Exercise brief.
Could you put every line of the records below into a JSON list of strings, one string per line, with blank lines left out?

----

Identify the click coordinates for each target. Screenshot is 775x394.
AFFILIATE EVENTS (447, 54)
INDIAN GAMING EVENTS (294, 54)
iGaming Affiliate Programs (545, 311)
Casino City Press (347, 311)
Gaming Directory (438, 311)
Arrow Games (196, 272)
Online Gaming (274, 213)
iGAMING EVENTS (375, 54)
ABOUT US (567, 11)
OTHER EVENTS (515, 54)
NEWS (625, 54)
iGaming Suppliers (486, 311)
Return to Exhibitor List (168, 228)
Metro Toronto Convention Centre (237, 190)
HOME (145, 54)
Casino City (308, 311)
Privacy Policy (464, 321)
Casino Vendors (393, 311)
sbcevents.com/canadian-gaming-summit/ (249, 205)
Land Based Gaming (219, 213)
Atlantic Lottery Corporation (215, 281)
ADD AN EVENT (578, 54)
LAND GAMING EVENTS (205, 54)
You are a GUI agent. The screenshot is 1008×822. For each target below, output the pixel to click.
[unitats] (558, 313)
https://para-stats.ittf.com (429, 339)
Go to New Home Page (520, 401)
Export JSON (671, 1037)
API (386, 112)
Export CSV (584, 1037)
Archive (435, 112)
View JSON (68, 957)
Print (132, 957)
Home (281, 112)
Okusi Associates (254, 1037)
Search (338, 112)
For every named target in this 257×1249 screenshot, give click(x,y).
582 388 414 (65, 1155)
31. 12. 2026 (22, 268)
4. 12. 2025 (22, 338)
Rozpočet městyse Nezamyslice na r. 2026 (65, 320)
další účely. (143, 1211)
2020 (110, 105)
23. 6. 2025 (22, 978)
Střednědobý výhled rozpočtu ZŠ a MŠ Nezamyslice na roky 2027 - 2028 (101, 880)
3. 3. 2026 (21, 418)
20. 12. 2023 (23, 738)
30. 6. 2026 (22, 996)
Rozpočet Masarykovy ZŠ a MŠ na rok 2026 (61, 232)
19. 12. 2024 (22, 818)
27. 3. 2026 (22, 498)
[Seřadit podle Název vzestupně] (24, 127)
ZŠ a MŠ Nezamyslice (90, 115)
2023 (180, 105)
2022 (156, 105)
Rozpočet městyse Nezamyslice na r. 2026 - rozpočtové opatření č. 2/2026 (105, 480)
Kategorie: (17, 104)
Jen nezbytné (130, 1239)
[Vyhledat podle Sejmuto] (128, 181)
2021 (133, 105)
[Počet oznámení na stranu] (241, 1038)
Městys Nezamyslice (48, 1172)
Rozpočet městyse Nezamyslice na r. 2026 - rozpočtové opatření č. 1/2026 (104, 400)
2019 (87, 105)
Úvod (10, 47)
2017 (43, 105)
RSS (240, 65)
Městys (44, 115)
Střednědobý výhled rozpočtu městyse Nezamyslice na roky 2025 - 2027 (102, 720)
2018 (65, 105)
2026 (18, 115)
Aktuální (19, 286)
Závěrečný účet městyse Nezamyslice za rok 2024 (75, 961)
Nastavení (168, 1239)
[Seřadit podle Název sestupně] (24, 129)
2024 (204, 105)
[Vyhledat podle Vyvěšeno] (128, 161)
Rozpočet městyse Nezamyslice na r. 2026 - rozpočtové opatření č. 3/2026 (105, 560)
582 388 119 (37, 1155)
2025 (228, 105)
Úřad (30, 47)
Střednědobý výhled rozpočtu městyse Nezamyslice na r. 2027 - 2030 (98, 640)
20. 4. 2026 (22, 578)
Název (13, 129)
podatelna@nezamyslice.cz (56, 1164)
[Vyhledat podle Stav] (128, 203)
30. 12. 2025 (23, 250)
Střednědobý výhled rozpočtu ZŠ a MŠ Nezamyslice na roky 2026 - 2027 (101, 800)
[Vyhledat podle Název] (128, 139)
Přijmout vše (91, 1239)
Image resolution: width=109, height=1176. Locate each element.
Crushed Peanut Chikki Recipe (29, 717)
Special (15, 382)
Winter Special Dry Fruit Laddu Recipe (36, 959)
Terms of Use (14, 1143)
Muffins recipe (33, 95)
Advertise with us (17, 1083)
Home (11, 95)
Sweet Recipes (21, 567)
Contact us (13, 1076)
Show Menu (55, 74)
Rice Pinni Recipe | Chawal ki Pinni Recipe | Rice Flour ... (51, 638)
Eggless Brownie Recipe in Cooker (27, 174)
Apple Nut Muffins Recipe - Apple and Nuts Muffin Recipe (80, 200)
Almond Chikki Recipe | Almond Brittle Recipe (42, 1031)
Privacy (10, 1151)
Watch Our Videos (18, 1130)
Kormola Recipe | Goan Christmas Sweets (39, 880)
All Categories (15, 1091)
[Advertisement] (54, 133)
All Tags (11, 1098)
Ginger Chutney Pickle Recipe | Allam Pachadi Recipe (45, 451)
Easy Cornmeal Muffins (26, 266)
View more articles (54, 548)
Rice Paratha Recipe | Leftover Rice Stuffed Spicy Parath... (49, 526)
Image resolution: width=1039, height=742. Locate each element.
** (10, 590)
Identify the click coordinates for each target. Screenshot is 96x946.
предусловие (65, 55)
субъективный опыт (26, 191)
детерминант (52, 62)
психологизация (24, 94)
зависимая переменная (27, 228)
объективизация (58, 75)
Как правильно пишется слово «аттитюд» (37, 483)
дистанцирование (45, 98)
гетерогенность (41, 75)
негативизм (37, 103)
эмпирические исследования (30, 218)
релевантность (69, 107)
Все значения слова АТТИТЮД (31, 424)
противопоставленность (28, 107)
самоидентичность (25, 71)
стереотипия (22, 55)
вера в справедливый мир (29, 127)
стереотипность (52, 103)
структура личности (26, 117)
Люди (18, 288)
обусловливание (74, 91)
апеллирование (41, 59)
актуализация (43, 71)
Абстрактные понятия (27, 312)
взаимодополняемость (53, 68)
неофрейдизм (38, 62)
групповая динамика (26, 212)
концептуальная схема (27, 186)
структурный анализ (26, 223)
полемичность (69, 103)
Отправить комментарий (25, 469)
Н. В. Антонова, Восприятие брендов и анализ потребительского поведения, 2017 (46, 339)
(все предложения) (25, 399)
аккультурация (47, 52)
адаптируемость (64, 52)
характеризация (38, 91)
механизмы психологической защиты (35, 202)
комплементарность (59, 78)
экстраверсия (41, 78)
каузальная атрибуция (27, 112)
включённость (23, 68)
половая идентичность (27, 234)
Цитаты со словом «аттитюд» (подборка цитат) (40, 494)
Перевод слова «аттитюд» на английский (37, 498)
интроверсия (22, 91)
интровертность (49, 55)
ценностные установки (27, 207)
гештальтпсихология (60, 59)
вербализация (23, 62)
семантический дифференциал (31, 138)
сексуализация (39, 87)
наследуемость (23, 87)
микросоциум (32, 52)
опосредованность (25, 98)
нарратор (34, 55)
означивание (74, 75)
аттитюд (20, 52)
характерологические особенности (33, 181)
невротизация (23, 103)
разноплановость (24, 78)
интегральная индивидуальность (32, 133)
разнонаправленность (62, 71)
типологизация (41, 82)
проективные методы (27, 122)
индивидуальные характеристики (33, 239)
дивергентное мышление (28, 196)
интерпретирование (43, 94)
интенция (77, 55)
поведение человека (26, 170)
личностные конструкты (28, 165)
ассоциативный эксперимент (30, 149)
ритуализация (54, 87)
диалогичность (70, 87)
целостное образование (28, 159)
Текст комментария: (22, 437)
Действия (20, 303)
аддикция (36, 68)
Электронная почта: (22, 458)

----

Expected output.
[
  "Identify the click coordinates for each target. Screenshot is 775x394.",
  "AFFILIATE EVENTS (447, 54)",
  "INDIAN GAMING EVENTS (294, 54)",
  "iGaming Affiliate Programs (545, 311)",
  "Casino City Press (347, 311)",
  "Gaming Directory (438, 311)",
  "Arrow Games (196, 272)",
  "Online Gaming (274, 213)",
  "iGAMING EVENTS (375, 54)",
  "ABOUT US (567, 11)",
  "OTHER EVENTS (515, 54)",
  "NEWS (625, 54)",
  "iGaming Suppliers (486, 311)",
  "Return to Exhibitor List (168, 228)",
  "Metro Toronto Convention Centre (237, 190)",
  "HOME (145, 54)",
  "Casino City (308, 311)",
  "Privacy Policy (464, 321)",
  "Casino Vendors (393, 311)",
  "sbcevents.com/canadian-gaming-summit/ (249, 205)",
  "Land Based Gaming (219, 213)",
  "Atlantic Lottery Corporation (215, 281)",
  "ADD AN EVENT (578, 54)",
  "LAND GAMING EVENTS (205, 54)",
  "You are a GUI agent. The screenshot is 1008×822. For each target below, output the pixel to click.",
  "[unitats] (558, 313)",
  "https://para-stats.ittf.com (429, 339)",
  "Go to New Home Page (520, 401)",
  "Export JSON (671, 1037)",
  "API (386, 112)",
  "Export CSV (584, 1037)",
  "Archive (435, 112)",
  "View JSON (68, 957)",
  "Print (132, 957)",
  "Home (281, 112)",
  "Okusi Associates (254, 1037)",
  "Search (338, 112)",
  "For every named target in this 257×1249 screenshot, give click(x,y).",
  "582 388 414 (65, 1155)",
  "31. 12. 2026 (22, 268)",
  "4. 12. 2025 (22, 338)",
  "Rozpočet městyse Nezamyslice na r. 2026 (65, 320)",
  "další účely. (143, 1211)",
  "2020 (110, 105)",
  "23. 6. 2025 (22, 978)",
  "Střednědobý výhled rozpočtu ZŠ a MŠ Nezamyslice na roky 2027 - 2028 (101, 880)",
  "3. 3. 2026 (21, 418)",
  "20. 12. 2023 (23, 738)",
  "30. 6. 2026 (22, 996)",
  "Rozpočet Masarykovy ZŠ a MŠ na rok 2026 (61, 232)",
  "19. 12. 2024 (22, 818)",
  "27. 3. 2026 (22, 498)",
  "[Seřadit podle Název vzestupně] (24, 127)",
  "ZŠ a MŠ Nezamyslice (90, 115)",
  "2023 (180, 105)",
  "2022 (156, 105)",
  "Rozpočet městyse Nezamyslice na r. 2026 - rozpočtové opatření č. 2/2026 (105, 480)",
  "Kategorie: (17, 104)",
  "Jen nezbytné (130, 1239)",
  "[Vyhledat podle Sejmuto] (128, 181)",
  "2021 (133, 105)",
  "[Počet oznámení na stranu] (241, 1038)",
  "Městys Nezamyslice (48, 1172)",
  "Rozpočet městyse Nezamyslice na r. 2026 - rozpočtové opatření č. 1/2026 (104, 400)",
  "2019 (87, 105)",
  "Úvod (10, 47)",
  "2017 (43, 105)",
  "RSS (240, 65)",
  "Městys (44, 115)",
  "Střednědobý výhled rozpočtu městyse Nezamyslice na roky 2025 - 2027 (102, 720)",
  "2018 (65, 105)",
  "2026 (18, 115)",
  "Aktuální (19, 286)",
  "Závěrečný účet městyse Nezamyslice za rok 2024 (75, 961)",
  "Nastavení (168, 1239)",
  "[Seřadit podle Název sestupně] (24, 129)",
  "2024 (204, 105)",
  "[Vyhledat podle Vyvěšeno] (128, 161)",
  "Rozpočet městyse Nezamyslice na r. 2026 - rozpočtové opatření č. 3/2026 (105, 560)",
  "582 388 119 (37, 1155)",
  "2025 (228, 105)",
  "Úřad (30, 47)",
  "Střednědobý výhled rozpočtu městyse Nezamyslice na r. 2027 - 2030 (98, 640)",
  "20. 4. 2026 (22, 578)",
  "Název (13, 129)",
  "podatelna@nezamyslice.cz (56, 1164)",
  "[Vyhledat podle Stav] (128, 203)",
  "30. 12. 2025 (23, 250)",
  "Střednědobý výhled rozpočtu ZŠ a MŠ Nezamyslice na roky 2026 - 2027 (101, 800)",
  "[Vyhledat podle Název] (128, 139)",
  "Přijmout vše (91, 1239)",
  "Image resolution: width=109, height=1176. Locate each element.",
  "Crushed Peanut Chikki Recipe (29, 717)",
  "Special (15, 382)",
  "Winter Special Dry Fruit Laddu Recipe (36, 959)",
  "Terms of Use (14, 1143)",
  "Muffins recipe (33, 95)",
  "Advertise with us (17, 1083)",
  "Home (11, 95)",
  "Sweet Recipes (21, 567)",
  "Contact us (13, 1076)",
  "Show Menu (55, 74)",
  "Rice Pinni Recipe | Chawal ki Pinni Recipe | Rice Flour ... (51, 638)",
  "Eggless Brownie Recipe in Cooker (27, 174)",
  "Apple Nut Muffins Recipe - Apple and Nuts Muffin Recipe (80, 200)",
  "Almond Chikki Recipe | Almond Brittle Recipe (42, 1031)",
  "Privacy (10, 1151)",
  "Watch Our Videos (18, 1130)",
  "Kormola Recipe | Goan Christmas Sweets (39, 880)",
  "All Categories (15, 1091)",
  "[Advertisement] (54, 133)",
  "All Tags (11, 1098)",
  "Ginger Chutney Pickle Recipe | Allam Pachadi Recipe (45, 451)",
  "Easy Cornmeal Muffins (26, 266)",
  "View more articles (54, 548)",
  "Rice Paratha Recipe | Leftover Rice Stuffed Spicy Parath... (49, 526)",
  "Image resolution: width=1039, height=742. Locate each element.",
  "** (10, 590)",
  "Identify the click coordinates for each target. Screenshot is 96x946.",
  "предусловие (65, 55)",
  "субъективный опыт (26, 191)",
  "детерминант (52, 62)",
  "психологизация (24, 94)",
  "зависимая переменная (27, 228)",
  "объективизация (58, 75)",
  "Как правильно пишется слово «аттитюд» (37, 483)",
  "дистанцирование (45, 98)",
  "гетерогенность (41, 75)",
  "негативизм (37, 103)",
  "эмпирические исследования (30, 218)",
  "релевантность (69, 107)",
  "Все значения слова АТТИТЮД (31, 424)",
  "противопоставленность (28, 107)",
  "самоидентичность (25, 71)",
  "стереотипия (22, 55)",
  "вера в справедливый мир (29, 127)",
  "стереотипность (52, 103)",
  "структура личности (26, 117)",
  "Люди (18, 288)",
  "обусловливание (74, 91)",
  "апеллирование (41, 59)",
  "актуализация (43, 71)",
  "Абстрактные понятия (27, 312)",
  "взаимодополняемость (53, 68)",
  "неофрейдизм (38, 62)",
  "групповая динамика (26, 212)",
  "концептуальная схема (27, 186)",
  "структурный анализ (26, 223)",
  "полемичность (69, 103)",
  "Отправить комментарий (25, 469)",
  "Н. В. Антонова, Восприятие брендов и анализ потребительского поведения, 2017 (46, 339)",
  "(все предложения) (25, 399)",
  "аккультурация (47, 52)",
  "адаптируемость (64, 52)",
  "характеризация (38, 91)",
  "механизмы психологической защиты (35, 202)",
  "комплементарность (59, 78)",
  "экстраверсия (41, 78)",
  "каузальная атрибуция (27, 112)",
  "включённость (23, 68)",
  "половая идентичность (27, 234)",
  "Цитаты со словом «аттитюд» (подборка цитат) (40, 494)",
  "Перевод слова «аттитюд» на английский (37, 498)",
  "интроверсия (22, 91)",
  "интровертность (49, 55)",
  "ценностные установки (27, 207)",
  "гештальтпсихология (60, 59)",
  "вербализация (23, 62)",
  "семантический дифференциал (31, 138)",
  "сексуализация (39, 87)",
  "наследуемость (23, 87)",
  "микросоциум (32, 52)",
  "опосредованность (25, 98)",
  "нарратор (34, 55)",
  "означивание (74, 75)",
  "аттитюд (20, 52)",
  "характерологические особенности (33, 181)",
  "невротизация (23, 103)",
  "разноплановость (24, 78)",
  "интегральная индивидуальность (32, 133)",
  "разнонаправленность (62, 71)",
  "типологизация (41, 82)",
  "проективные методы (27, 122)",
  "индивидуальные характеристики (33, 239)",
  "дивергентное мышление (28, 196)",
  "интерпретирование (43, 94)",
  "интенция (77, 55)",
  "поведение человека (26, 170)",
  "личностные конструкты (28, 165)",
  "ассоциативный эксперимент (30, 149)",
  "ритуализация (54, 87)",
  "диалогичность (70, 87)",
  "целостное образование (28, 159)",
  "Текст комментария: (22, 437)",
  "Действия (20, 303)",
  "аддикция (36, 68)",
  "Электронная почта: (22, 458)"
]